Chart of the Week: Small Cap ETFs Come in Different Packages

This year has been the year of innovation, with artificial intelligence (AI) all the rage. Yet, many advisors are focusing on other investment styles to round out client portfolios.

Year-to-date through August 14, the Invesco QQQ Trust (QQQ) soared 39.5%, and the Global X Artificial Intelligence & Technology ETF (AIQ) climbed 38.8%. Investors embraced large-cap growth stocks like Alphabet, Amazon.com, and Meta Platforms. In contrast, the iShares Russell 2000 ETF (IWM) increased only 10.5%. However, many advisors are focused on more than just past performance success.

During a Nationwide webcast in August, VettaFi asked advisors, “Which style (s) do you believe offer attractive investment opportunities over the next 6-12 months? While innovation/technology garnered 45% of the responses, small caps modestly topped it with 47%. The other choices offered were large caps (39%) and industrials (26%).

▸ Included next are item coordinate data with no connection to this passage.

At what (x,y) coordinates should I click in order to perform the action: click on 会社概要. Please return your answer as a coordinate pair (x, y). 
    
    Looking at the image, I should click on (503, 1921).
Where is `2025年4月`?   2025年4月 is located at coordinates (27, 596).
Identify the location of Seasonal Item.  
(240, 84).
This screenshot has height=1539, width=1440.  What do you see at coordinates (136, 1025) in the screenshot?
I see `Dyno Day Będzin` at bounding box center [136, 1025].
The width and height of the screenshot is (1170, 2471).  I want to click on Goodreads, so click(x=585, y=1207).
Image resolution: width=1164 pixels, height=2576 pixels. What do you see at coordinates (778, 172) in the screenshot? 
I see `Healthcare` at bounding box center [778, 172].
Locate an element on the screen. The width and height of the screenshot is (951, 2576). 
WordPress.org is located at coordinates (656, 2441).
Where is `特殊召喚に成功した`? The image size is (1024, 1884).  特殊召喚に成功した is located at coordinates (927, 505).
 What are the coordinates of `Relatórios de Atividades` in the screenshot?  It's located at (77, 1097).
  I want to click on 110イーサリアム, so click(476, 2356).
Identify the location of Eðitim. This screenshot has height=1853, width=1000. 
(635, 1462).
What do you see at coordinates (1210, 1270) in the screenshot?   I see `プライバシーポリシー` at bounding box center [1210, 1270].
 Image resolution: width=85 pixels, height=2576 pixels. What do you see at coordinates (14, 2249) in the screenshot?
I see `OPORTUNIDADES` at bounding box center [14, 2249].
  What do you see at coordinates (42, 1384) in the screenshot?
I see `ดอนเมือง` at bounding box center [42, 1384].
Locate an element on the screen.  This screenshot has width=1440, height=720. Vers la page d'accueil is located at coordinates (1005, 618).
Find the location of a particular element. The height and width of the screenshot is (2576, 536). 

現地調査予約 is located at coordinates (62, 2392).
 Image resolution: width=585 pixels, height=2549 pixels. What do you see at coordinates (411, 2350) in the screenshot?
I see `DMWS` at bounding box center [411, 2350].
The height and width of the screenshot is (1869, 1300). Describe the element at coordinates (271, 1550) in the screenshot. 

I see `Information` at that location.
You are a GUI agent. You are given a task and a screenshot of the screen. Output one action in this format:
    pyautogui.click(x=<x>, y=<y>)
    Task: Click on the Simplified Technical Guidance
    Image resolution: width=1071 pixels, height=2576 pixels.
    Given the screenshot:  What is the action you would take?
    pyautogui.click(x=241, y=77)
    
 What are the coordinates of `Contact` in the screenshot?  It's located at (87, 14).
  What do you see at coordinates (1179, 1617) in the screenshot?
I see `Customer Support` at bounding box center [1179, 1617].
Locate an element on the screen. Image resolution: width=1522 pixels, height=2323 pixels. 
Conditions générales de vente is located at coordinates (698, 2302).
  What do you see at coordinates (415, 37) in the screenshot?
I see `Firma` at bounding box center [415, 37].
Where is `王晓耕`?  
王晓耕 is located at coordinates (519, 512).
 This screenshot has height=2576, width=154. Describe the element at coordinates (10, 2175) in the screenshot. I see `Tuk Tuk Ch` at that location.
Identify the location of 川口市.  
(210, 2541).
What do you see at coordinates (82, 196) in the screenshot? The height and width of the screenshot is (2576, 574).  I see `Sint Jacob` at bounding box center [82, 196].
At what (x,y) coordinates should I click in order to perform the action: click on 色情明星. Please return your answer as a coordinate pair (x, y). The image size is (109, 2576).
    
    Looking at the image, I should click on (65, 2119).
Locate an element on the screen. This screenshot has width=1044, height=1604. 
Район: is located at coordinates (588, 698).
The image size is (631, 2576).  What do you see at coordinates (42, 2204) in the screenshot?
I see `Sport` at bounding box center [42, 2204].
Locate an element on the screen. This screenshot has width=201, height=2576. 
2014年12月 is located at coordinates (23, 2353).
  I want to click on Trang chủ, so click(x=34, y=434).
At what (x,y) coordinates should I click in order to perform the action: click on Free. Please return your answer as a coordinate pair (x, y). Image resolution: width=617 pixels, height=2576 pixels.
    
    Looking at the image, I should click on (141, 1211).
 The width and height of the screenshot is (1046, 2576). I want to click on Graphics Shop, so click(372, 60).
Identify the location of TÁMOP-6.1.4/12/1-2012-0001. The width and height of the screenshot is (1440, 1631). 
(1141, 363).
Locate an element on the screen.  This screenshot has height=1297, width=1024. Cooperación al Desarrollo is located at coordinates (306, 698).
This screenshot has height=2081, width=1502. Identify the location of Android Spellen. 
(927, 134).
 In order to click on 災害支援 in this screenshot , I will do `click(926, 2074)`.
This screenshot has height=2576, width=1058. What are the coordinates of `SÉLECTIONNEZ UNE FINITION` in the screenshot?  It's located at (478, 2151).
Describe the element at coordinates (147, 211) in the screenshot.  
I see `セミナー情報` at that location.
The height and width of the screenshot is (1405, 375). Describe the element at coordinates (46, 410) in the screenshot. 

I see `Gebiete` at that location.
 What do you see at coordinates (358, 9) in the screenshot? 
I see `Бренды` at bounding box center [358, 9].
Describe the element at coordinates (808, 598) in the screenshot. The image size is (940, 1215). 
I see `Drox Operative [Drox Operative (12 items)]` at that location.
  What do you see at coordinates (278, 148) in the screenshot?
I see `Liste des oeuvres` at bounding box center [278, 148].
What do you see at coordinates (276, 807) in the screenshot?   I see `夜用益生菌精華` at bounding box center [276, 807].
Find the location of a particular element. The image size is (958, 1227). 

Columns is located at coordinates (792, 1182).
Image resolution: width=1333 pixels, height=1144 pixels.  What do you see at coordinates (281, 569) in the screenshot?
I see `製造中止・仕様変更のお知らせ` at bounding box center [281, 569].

Advisors Favor Small Cap ETFs Over Innovation Strategies

iShares Offers Small Cap ETFs With Most Assets, but They Are Different

The Russell 2000 Index is a well-known benchmark for small cap investing. The $55 billion IWM tracks the index and charges a 0.19% expense ratio. The fund’s largest sectors are industrials (17%), financials (16%), health care (15%), information technology (13%), and consumer discretionary (11%). Holdings include Chart Industries, Light Wonder, Option Care Health, Simpson Manufacturing, and Super Micro Computer.

However, the iShares Core S&P SmallCap ETF (IJR) has a higher asset base than IWM. The $72 billion IJR charges a 0.06% expense ratio, a third of the price of IWM. IJR’s largest sectors are financials (17%), industrials (17%), consumer discretionary (14%), information technology (13%), and health care (10%). While the two small cap ETFs have similar sector exposure, none of the above IWM holdings are part of IJR.